In the Middle Ages during the age of Chivalry the coat of arms were both practical and also served a function as a form of identification during pageants and in tournaments. In the confusion of battle the knight clad in Armour from head to toe, with his great war helmet covering his face, the only means of identification to friend and foe alike, was his insignia painted on his shield and embroidered on his surcoat, these surcoats or mantles were frequently torn off in battle so the Crest which again were individual to each knight was attached on top of the knights helmet to identify the knight in all the confusion of battle.
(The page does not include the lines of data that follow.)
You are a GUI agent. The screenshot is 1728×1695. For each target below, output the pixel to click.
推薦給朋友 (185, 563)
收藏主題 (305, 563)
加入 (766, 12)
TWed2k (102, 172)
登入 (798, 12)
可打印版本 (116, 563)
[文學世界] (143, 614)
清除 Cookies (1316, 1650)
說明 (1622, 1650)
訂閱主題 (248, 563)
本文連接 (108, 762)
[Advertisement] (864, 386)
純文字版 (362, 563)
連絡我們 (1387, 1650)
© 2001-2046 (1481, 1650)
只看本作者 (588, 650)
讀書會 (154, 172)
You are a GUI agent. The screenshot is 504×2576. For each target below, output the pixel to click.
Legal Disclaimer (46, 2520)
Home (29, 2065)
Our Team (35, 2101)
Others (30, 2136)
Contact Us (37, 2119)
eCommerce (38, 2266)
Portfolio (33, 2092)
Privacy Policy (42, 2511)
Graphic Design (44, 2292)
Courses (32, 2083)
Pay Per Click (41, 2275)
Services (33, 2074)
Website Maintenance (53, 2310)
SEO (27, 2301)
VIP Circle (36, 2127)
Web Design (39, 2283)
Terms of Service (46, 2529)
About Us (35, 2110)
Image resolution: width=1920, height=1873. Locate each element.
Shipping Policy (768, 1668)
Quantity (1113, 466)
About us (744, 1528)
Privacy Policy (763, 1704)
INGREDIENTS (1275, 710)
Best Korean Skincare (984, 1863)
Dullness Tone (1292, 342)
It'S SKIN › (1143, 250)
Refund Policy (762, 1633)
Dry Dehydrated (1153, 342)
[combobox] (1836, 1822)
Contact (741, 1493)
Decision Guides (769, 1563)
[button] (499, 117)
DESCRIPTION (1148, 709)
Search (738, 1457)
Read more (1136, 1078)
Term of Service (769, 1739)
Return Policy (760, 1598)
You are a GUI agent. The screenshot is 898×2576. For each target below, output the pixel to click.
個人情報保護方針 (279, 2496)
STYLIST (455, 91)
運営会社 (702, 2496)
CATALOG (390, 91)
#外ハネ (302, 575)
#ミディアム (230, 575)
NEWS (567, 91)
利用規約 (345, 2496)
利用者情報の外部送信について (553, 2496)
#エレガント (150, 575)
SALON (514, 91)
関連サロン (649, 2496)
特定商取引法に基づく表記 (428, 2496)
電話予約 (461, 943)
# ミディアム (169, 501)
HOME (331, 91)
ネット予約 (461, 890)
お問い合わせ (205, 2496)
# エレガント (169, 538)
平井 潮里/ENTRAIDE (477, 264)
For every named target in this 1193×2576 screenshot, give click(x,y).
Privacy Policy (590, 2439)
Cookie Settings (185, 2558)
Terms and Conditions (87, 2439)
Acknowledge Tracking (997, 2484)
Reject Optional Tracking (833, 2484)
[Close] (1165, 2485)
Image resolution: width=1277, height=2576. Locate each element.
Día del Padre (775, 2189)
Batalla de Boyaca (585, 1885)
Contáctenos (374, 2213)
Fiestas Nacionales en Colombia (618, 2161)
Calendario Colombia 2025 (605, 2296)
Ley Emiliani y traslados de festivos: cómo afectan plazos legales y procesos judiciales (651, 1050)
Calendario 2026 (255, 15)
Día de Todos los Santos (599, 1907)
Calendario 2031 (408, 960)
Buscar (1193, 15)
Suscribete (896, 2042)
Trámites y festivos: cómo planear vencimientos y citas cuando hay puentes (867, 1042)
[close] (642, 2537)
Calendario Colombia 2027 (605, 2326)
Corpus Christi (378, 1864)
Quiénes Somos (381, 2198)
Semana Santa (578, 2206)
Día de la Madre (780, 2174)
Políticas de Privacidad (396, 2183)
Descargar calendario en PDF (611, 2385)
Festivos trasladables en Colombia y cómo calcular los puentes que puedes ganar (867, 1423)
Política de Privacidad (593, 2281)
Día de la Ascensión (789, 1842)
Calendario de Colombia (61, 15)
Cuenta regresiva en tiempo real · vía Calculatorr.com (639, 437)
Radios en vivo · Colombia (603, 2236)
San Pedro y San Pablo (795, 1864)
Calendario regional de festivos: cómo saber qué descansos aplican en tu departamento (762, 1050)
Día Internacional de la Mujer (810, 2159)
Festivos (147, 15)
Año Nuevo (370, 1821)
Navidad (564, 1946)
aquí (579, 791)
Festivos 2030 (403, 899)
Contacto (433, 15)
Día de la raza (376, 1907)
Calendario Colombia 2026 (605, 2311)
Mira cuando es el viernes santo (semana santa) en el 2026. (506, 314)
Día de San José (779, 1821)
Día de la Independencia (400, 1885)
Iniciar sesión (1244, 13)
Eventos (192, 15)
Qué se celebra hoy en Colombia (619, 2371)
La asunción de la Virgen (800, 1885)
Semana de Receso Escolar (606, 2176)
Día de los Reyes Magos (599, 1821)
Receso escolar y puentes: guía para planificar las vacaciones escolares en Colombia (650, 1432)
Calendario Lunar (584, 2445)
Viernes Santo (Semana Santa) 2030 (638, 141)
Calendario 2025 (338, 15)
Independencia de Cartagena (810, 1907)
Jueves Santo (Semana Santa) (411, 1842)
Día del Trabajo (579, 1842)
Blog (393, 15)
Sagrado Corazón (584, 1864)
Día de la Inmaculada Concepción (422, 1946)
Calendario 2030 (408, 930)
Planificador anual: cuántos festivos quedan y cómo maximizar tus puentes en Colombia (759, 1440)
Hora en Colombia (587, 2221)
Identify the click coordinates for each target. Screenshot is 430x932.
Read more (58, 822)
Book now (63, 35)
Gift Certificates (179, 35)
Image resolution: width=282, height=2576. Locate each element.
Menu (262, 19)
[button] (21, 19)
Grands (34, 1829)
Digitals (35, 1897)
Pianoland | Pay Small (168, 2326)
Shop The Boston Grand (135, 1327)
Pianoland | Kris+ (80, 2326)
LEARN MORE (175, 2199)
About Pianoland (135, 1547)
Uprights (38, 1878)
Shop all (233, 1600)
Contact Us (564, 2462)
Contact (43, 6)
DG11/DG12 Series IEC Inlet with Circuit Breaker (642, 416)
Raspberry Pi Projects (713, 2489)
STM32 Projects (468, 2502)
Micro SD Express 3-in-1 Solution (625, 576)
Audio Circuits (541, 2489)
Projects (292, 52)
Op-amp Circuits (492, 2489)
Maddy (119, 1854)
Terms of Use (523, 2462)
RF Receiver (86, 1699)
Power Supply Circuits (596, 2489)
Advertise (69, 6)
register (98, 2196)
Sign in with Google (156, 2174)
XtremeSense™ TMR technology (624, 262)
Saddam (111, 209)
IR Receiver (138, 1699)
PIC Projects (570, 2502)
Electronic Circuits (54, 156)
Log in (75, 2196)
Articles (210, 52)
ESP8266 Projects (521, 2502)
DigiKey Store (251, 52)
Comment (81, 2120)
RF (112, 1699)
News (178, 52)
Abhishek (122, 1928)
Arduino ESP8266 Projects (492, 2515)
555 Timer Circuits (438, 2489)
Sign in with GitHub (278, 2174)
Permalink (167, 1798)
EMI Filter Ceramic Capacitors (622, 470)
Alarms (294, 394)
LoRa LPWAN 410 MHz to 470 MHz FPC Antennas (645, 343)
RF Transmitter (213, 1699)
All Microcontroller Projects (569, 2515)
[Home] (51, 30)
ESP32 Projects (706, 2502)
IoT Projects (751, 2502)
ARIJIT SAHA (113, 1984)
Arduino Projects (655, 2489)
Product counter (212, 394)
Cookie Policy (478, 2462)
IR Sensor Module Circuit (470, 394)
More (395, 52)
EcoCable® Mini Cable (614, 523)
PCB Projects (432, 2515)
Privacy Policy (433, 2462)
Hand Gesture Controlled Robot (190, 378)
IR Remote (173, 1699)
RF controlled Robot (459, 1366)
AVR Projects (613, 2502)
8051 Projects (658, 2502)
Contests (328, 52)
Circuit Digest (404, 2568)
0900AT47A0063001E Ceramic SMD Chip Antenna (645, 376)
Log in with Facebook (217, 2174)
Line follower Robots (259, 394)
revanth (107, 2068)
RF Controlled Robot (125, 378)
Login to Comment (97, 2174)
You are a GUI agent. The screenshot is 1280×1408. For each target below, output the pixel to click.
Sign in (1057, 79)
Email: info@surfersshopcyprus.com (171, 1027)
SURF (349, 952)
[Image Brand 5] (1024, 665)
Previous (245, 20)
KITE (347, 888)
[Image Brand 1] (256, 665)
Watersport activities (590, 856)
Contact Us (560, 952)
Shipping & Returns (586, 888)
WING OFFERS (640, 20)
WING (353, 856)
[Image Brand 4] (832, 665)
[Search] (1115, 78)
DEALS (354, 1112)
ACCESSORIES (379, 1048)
'Badges' also proved to be of great practical military importance during such battles, these 'badges' were free standing devices used by the medieval magnate during the fourteenth and fifteenth centuries. The badge was borne by the followers and retainers of those capable of sustaining sizeable levies of men, and as such became better known than individual arms and consequently played a vital part in battlefield identification.
The badge was similar to the flags and banners raised by the limited number of major contestants on the medieval battlefield, however even well known badges could become confusing during the melee, when in 1471 at the Battle of Barnet, the Earl of Warwick confused the silver star or mullet of the Earl of Oxford with the white Yorkshire rose, attacked his own supporters and consequently lost the day.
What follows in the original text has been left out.